Records for the task section start

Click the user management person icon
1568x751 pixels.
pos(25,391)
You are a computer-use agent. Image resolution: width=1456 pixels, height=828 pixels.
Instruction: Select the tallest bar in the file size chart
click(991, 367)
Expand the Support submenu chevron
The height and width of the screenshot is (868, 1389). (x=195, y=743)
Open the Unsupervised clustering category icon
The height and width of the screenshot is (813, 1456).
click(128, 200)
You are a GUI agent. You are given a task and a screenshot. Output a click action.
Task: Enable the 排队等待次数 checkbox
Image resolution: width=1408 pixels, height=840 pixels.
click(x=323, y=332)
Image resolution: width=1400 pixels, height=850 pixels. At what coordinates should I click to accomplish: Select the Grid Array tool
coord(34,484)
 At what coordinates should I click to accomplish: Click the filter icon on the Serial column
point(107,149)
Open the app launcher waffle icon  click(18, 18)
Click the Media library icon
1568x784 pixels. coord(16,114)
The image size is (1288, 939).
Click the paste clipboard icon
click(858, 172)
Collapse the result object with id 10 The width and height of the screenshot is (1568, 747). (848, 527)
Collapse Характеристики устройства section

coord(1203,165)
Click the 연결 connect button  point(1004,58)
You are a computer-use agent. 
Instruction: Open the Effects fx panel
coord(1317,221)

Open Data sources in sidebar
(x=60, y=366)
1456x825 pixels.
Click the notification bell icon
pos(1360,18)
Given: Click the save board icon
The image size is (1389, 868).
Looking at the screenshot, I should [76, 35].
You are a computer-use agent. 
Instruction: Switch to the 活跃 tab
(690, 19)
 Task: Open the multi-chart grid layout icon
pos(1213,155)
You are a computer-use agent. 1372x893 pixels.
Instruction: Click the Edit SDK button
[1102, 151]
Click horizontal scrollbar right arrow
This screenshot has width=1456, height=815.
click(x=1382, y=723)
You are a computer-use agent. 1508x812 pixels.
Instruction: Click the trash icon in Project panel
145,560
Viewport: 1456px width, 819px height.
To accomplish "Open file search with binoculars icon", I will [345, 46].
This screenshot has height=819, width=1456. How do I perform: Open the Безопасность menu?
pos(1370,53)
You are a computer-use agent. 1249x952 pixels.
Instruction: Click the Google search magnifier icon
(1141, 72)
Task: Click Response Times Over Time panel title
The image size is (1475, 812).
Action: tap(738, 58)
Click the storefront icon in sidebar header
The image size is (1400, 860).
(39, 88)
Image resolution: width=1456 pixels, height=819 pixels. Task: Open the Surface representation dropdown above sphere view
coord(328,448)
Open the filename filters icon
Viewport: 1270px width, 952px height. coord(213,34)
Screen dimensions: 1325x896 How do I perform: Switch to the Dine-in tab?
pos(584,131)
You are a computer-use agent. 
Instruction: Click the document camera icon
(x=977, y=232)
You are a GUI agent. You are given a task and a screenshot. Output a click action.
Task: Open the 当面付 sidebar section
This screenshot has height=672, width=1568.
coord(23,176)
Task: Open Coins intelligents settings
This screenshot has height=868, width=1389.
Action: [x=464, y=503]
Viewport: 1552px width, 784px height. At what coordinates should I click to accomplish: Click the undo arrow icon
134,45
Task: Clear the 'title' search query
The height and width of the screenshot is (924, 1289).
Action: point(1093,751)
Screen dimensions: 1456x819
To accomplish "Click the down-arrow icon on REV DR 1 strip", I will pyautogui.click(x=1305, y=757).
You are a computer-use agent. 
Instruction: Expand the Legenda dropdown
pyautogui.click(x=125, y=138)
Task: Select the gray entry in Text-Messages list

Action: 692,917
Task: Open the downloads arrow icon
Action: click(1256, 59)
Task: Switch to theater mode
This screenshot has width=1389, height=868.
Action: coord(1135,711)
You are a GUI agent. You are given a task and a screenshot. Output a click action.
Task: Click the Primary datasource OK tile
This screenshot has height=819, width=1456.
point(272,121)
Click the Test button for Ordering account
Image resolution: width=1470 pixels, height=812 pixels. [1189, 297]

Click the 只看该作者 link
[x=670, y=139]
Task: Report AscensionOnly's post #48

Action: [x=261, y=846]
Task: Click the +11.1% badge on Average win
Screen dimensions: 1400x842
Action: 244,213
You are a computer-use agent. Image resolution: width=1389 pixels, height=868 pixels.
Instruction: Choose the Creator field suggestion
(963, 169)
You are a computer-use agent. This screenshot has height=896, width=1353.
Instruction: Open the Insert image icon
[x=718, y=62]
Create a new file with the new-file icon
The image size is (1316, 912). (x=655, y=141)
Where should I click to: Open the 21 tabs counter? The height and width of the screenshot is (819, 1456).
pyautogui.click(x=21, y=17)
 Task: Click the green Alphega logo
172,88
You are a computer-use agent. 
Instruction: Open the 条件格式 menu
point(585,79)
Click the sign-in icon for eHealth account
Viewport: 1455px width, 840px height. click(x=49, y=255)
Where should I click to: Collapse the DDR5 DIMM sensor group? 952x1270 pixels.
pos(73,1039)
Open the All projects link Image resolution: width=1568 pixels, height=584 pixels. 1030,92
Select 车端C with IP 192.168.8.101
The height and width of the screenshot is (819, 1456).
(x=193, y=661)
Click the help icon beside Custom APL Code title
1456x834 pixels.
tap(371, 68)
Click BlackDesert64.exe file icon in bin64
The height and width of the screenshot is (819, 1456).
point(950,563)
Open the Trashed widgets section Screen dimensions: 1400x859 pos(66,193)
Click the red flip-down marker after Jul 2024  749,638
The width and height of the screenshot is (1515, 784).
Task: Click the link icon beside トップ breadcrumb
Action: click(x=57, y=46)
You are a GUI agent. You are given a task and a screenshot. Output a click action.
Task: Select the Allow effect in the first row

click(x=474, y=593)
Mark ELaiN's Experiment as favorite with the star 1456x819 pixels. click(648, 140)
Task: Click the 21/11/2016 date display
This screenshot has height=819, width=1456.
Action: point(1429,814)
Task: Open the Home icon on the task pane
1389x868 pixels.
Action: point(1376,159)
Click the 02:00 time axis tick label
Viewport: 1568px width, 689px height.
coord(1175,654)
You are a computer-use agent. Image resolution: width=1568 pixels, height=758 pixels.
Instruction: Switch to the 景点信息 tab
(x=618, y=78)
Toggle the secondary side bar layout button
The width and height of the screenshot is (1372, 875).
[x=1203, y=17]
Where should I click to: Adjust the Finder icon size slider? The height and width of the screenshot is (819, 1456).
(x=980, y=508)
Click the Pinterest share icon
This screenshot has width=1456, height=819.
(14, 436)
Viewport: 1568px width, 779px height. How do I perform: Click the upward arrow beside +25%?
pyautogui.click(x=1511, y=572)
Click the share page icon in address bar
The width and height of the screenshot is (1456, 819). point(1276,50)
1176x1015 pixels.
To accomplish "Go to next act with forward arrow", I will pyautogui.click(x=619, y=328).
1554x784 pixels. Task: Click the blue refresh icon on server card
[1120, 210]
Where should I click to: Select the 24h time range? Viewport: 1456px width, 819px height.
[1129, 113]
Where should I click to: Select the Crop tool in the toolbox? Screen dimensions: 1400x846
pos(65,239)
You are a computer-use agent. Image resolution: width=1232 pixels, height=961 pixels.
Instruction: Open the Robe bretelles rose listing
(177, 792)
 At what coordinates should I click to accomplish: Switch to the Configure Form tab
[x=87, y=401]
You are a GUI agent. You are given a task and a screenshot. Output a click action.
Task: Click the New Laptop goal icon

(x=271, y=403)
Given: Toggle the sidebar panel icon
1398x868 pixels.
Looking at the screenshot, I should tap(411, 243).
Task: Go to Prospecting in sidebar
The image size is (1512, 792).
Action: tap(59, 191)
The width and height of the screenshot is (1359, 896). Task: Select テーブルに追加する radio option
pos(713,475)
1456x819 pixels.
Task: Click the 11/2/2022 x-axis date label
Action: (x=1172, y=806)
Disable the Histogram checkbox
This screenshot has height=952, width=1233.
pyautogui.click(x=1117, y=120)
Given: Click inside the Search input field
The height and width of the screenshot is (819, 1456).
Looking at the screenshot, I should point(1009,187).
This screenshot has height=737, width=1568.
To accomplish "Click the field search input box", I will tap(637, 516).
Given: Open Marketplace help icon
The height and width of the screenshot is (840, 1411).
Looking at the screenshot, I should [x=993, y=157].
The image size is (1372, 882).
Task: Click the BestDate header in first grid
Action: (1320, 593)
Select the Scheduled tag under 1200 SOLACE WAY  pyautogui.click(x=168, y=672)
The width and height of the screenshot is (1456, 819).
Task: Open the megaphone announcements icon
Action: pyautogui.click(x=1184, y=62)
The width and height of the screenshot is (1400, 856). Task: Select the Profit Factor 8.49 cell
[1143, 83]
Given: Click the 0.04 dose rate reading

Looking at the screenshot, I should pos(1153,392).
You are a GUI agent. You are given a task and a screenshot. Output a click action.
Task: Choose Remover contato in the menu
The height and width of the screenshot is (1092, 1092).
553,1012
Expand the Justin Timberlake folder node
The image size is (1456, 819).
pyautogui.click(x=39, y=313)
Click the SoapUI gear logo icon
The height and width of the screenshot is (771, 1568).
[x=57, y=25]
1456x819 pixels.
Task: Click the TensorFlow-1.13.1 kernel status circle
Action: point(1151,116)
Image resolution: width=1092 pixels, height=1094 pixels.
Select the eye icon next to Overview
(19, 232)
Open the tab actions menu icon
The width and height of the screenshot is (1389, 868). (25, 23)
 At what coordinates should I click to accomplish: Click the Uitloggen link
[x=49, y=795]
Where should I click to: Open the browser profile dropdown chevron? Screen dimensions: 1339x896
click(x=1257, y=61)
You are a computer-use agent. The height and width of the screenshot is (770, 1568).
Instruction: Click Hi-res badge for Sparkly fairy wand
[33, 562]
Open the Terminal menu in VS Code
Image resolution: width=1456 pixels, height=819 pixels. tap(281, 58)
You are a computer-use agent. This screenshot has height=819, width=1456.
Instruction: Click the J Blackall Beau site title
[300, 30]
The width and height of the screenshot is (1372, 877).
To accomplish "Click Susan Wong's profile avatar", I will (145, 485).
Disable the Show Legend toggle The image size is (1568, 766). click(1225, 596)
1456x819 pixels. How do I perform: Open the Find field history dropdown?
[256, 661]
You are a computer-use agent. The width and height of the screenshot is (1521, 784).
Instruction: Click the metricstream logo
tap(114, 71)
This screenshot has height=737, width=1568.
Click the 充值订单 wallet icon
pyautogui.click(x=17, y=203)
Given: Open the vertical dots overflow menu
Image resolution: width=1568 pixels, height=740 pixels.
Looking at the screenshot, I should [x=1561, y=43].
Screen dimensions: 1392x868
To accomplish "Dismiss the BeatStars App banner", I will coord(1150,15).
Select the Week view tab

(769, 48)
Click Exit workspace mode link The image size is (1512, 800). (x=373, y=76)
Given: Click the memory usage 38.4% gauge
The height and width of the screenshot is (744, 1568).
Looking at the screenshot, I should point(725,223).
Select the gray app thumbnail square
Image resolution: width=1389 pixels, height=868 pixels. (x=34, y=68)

Records for the task section end

» Aim of the task: Only lines with the word "mode" are wanted, so copy each one from the records.

» Problem solution:
Task: Switch to theater mode
Click Exit workspace mode link The image size is (1512, 800). (x=373, y=76)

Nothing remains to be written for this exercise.